番外編 クリスマスプレゼント
ここは天国。
淡い色の世界で、たくさんの人や生き物が幸せに暮らしています。
「今日はどんな楽しい事があるのかな?」
ちいさなこいぬは、空を見上げて、青い鳥に話しかけました。
「そう言えば、明日はクリスマスですね。」
ゆっくり話をしようと、ことりが空から降りてきました。
「クリスマス?クリスマスってなぁに?」
こいぬは首を傾げています。
「こいぬさんは、クリスマスを知らないのですか?」
「うん、知らない!」
ことりはこいぬにクリスマスの事を教えてあげました。
サンタの事、プレゼントの事、パーティの事。ことりとこいぬの住むところでは冬にクリスマスがあったこと。
話を聞きながら、こいぬはきらきらと目を輝かせています。
「クリスマスに雪が降ると、幻想的でとても素敵なのですよ。

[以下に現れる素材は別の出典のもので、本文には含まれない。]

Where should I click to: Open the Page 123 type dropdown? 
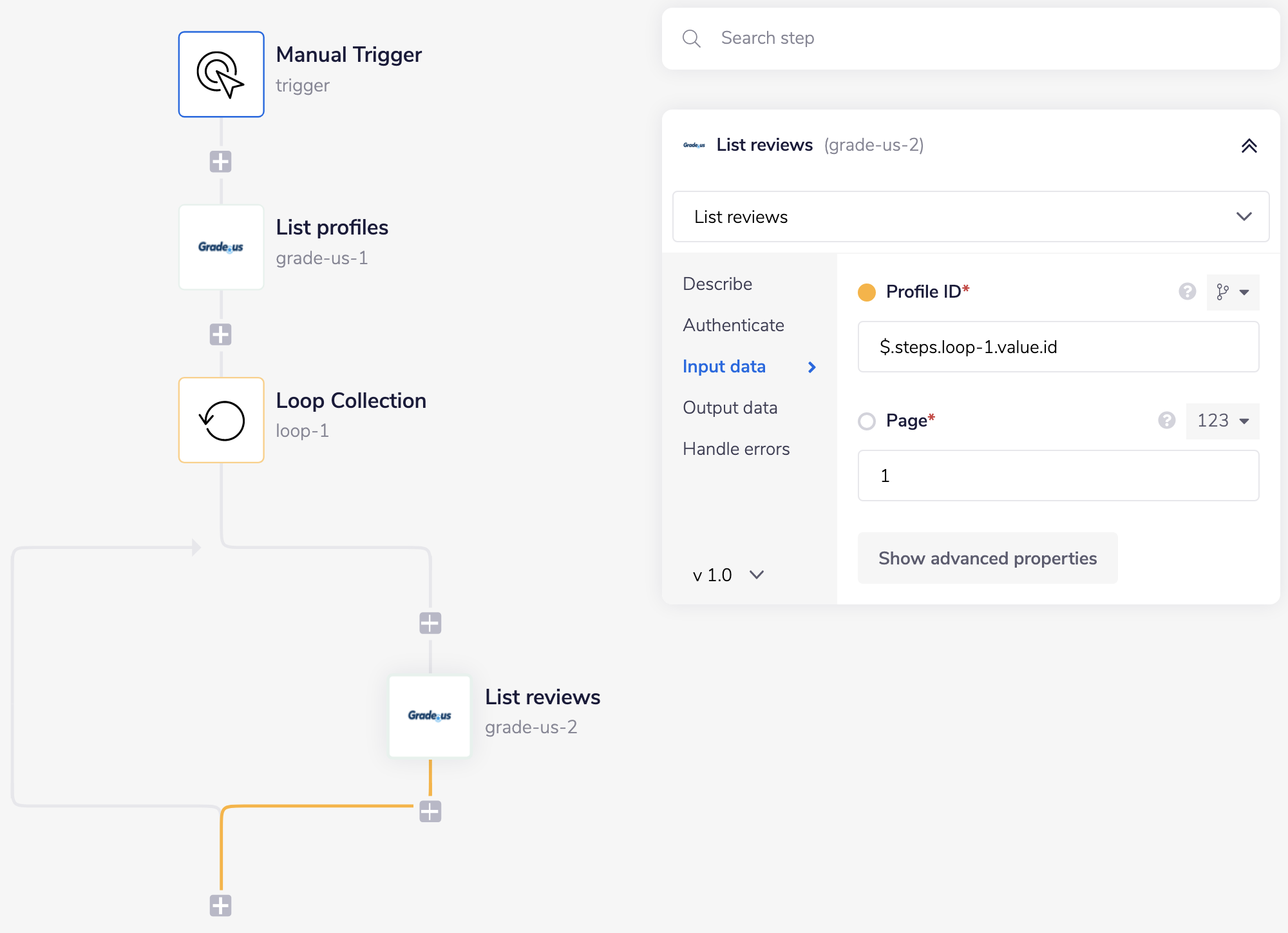click(x=1222, y=421)
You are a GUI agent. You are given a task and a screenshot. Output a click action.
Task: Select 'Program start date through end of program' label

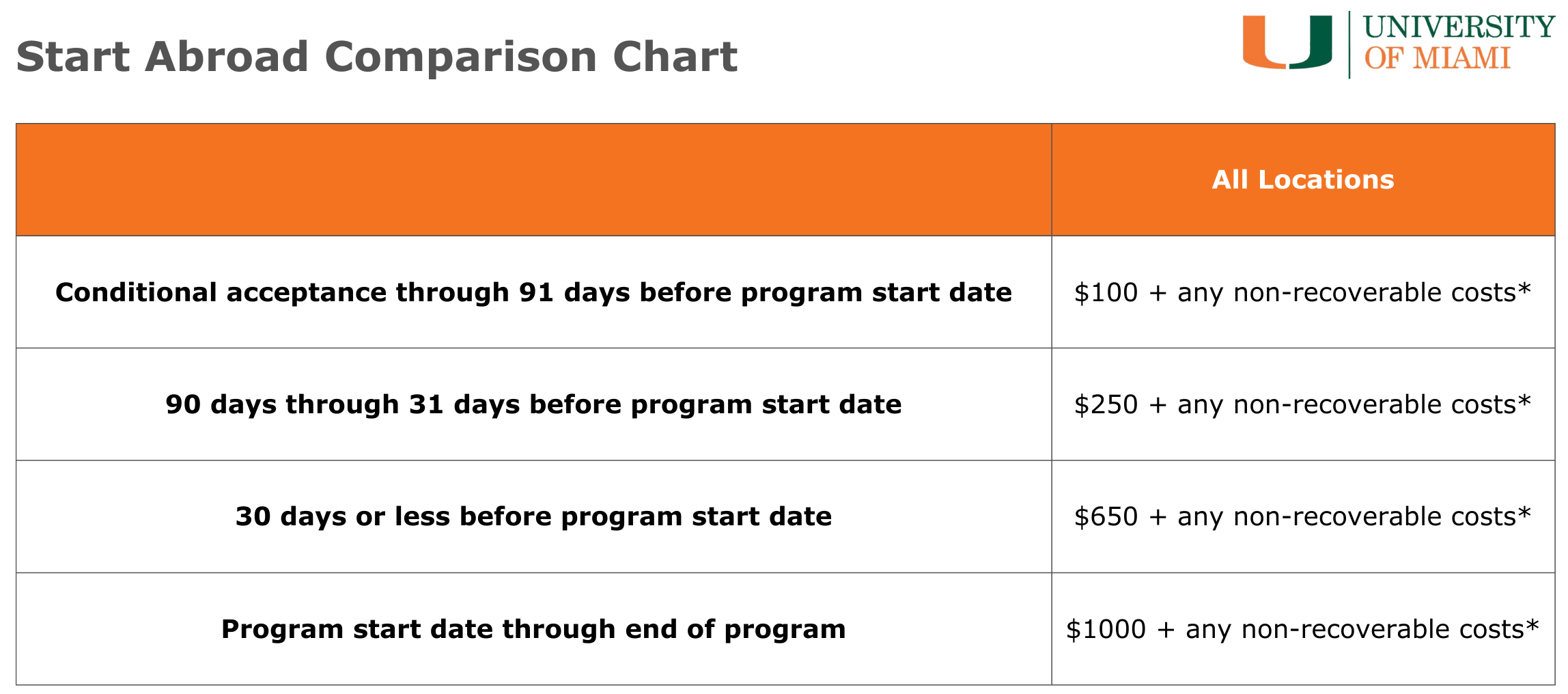533,629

」
ことりがうっとりした表情をしています。
「イイな!イイな!」
こいぬはぴょんぴょん跳ねまわっています。
「ここは、ずっと春だから、私が知っているクリスマスとはちょっと違うクリスマスになりそうですね。」
「ことりさんは、冬のクリスマスがいいの?」
こいぬが首を傾げて、ことりに問いかけます。
「そうですね。春も素敵ですが、たまには冬が恋しいですね。」
ことりはちょっとだけ寂しそうな表情をしました。
「そっか~。」
「こいぬさん、それよりプレゼントのリクエストを書いてみてはどうでしょう?」
ことりは優しく微笑み、こいぬに提案しました。
「プレゼントかぁ…」
こいぬは一生懸命悩んでいます。
「こいぬさん、サンタさんは、〝本当に一番欲しい物だけ〟をくれるそうです。素直な気持ちで書けばいいのですよ。」
「あ!」
こいぬは、せっせとプレゼントのリクエストを書き始めました。
「できた!」
「プレゼント、決まったのですね。私にも見せてください。」
ことりはこいぬの後ろに回り込みました。紙にはこいぬの不慣れなよれよれの字でこう書いてありました。
『ふゆとゆきがほしいな』
自分の事よりも、ことりのためにリクエストを書いたこいぬの優しさに、ことりは少しだけ声を震わせて言いました。
「本当に、優しいのですね。」
「ううん、僕も見てみたいんだ。まっしろな景色を!」
その日の夜…
ことりは少し困っていました。
「冬…雪…どうやってプレゼントしましょうか…」
ここは天国、エリア毎に季節が変わらない世界。こいぬとことりは春の世界に住んでいるため冬になることはありません。
目を閉じ考えていると、ふわっと何かがことりの頬を撫でていきました。
「あ。これは良さそうですね。」
ことりは頬を撫でたそれを一晩中かき集め、静かにこいぬのまわりに置いていきます。
「こいぬさん、きっとびっくりしますね。」
嬉しそうにふふっと笑うと、ことりは静かに眠りにつきました。
クリスマス当日の朝…
こいぬは目を覚ましました。
「わぁ!なにこれ!」
こいぬの目に飛び込んできたのは、真っ白な世界。
やさしくふわふわしたものが、こいぬを囲んでいました。
「こいぬさん、おはよう。」
その白いふわふわの中から、ことりが出てきました。
「ことりさん!すごいよ!雪景色!」
ふわふわの正体は『たんぽぽの綿毛』でした。ことりは一晩中たんぽぽの綿毛を集めて、真っ白な世界を作り上げたのです。
綿毛の雪をかき分け、こいぬはわちゃわちゃとはしゃぎ回っています。
「こいぬさん、これから一緒に雪の降る冬のエリアに行ってみませんか?きっと楽しい事がたくさん待っていますよ。」
「うん!一緒に行こう!楽しみ~。」
冬のエリアに向かって歌を歌いながら歩いていく、そんな二人の背中を、体格の良い白いひげを蓄えた老人が見守っています。
赤い服に白いもこもこの襟袖、ところどころに白いポンポンを付けたその老人は、そう、サンタクロース。
『2人が本当に欲しいモノ』を知っているサンタクロースは、言葉だけを残して空へ消えていきました。